Wheeler has been leading the agency on an acting basis since July following the resignation of former administrator Scott Pruitt. Trump announced his plans to nominate Wheeler to the administrator position in November, saying he had done a “fantastic job” as acting administrator.

The move comes as little surprise to those following the agency, both due to Trump’s November comments as well as Wheeler’s work as acting administrator. While Pruitt’s tenure was known more for scandals than it was for its policy developments, Wheeler has stayed out of the public eye. The former EPA employee, Capitol Hill staffer, and energy sector lobbyist has kept a low profile, but still moved policy measures such as a rewrite of the Waters of the U.S. rule.

Wheeler will be subject to a Senate confirmation process if he is to become administrator. Sen. John Barrasso, the Wyoming Republican who chairs the Senate Environment and Public Works Committee with jurisdiction over EPA, said Trump made the right choice in Wheeler.
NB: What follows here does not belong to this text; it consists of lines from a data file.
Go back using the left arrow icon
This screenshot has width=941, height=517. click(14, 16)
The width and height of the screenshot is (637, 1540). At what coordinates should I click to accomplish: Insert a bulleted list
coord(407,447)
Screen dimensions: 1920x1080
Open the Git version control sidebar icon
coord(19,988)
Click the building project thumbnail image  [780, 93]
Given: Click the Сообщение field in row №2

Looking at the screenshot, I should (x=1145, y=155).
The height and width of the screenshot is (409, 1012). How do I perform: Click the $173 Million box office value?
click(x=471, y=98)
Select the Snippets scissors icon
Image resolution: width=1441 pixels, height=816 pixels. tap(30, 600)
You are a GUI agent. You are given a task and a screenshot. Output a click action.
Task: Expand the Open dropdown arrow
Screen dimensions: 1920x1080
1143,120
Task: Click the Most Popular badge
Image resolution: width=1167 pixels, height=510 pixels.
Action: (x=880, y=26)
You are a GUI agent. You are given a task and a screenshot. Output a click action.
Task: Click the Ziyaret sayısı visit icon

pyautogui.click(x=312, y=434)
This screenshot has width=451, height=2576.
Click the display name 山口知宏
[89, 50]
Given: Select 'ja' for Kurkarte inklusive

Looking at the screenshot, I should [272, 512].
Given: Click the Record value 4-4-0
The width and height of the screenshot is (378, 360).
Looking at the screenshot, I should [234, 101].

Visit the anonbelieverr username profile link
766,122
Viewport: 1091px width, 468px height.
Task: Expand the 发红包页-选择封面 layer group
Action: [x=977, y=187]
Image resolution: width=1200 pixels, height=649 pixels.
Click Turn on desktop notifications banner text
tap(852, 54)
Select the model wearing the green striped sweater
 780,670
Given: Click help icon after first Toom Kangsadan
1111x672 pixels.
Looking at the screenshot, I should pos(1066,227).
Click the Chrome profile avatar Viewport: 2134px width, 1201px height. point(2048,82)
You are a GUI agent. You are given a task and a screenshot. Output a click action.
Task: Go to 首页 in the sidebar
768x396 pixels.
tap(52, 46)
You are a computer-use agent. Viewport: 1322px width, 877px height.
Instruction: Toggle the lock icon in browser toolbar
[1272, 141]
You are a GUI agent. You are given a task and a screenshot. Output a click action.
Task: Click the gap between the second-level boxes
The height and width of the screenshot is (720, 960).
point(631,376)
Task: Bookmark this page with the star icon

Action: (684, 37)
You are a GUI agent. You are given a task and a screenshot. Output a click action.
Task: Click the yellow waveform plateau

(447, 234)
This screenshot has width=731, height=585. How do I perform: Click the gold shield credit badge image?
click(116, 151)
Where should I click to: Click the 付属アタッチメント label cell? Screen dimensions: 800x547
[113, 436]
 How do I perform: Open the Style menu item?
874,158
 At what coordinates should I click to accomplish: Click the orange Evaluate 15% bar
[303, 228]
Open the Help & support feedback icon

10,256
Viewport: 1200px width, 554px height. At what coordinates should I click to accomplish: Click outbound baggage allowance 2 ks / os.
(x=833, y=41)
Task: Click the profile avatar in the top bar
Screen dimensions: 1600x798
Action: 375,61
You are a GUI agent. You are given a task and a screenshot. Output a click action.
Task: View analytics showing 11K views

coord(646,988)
“I am pleased President Trump has nominated Andrew Wheeler to be the administrator of the EPA,” Barrasso said. “Acting Administrator Wheeler has done an outstanding job leading EPA and is well qualified to run the agency on a permanent basis. I will work with committee members to get him confirmed.”

Ana Unruh Cohen, managing director for government affairs at the National Resources Defense Council, criticized the move. 

“Even as acting administrator, Andrew Wheeler has proven he remains an ally of the coal and oil barons that once paid him, and not the American people whose health he should be protecting," she said. "Americans deserve an EPA administrator who will protect them, not the big polluters.”  

Wheeler’s confirmation will be before the EPW committee, the same panel that previously confirmed him to be deputy administrator before a 53-45 Senate vote.

During the confirmation process, he will likely face questions from pro-biofuel lawmakers on the panel looking to ensure a favorable environment for the Renewable Fuel Standard under his tenure. Panel Democrats are sure to use the hearing to question Wheeler’s beliefs on climate change and press him to tighten protections on the nation’s air and water.

There has been no date set for Wheeler’s confirmation hearing.